Pixel coordinate grounding data
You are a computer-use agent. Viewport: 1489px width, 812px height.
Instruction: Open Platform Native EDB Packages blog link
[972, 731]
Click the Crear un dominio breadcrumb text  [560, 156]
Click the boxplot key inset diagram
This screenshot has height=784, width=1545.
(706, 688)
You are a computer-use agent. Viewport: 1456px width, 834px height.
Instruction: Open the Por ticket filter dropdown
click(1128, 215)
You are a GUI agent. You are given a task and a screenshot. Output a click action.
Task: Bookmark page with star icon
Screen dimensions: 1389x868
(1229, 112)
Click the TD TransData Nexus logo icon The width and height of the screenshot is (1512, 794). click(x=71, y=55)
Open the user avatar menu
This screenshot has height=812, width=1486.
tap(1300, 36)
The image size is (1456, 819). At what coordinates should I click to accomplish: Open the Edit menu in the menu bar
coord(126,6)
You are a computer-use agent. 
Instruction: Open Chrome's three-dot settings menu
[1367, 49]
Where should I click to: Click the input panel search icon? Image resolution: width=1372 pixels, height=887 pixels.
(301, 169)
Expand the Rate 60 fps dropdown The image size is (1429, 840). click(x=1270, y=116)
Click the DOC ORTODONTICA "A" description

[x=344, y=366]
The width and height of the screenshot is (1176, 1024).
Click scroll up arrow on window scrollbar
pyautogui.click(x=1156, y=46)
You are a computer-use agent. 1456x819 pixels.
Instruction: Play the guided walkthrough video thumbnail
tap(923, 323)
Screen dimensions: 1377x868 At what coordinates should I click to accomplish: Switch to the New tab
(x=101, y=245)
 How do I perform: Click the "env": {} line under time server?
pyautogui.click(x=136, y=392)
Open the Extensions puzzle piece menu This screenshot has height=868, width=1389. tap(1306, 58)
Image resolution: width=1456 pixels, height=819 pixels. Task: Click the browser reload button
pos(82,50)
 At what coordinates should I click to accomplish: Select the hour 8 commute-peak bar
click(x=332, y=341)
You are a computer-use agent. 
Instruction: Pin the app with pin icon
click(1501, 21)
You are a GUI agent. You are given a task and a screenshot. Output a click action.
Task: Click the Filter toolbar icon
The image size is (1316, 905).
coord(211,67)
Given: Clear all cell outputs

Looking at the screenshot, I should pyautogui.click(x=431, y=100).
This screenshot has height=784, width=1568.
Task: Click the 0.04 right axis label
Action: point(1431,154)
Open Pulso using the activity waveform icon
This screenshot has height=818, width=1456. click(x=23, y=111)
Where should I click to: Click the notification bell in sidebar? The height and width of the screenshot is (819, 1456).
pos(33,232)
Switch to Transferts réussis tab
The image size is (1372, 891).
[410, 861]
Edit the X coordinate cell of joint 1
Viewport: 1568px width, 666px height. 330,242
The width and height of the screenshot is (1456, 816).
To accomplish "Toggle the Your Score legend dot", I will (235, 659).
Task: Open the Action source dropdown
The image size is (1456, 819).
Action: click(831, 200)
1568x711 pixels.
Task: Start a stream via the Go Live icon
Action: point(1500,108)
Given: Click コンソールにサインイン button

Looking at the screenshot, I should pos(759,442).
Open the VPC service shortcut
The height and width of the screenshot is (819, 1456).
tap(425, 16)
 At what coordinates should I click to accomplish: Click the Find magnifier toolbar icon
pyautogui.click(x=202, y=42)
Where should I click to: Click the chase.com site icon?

Exercise instructions
What is the number of lines above that contain the word "agent"? Answer with that number only.

Your solution
7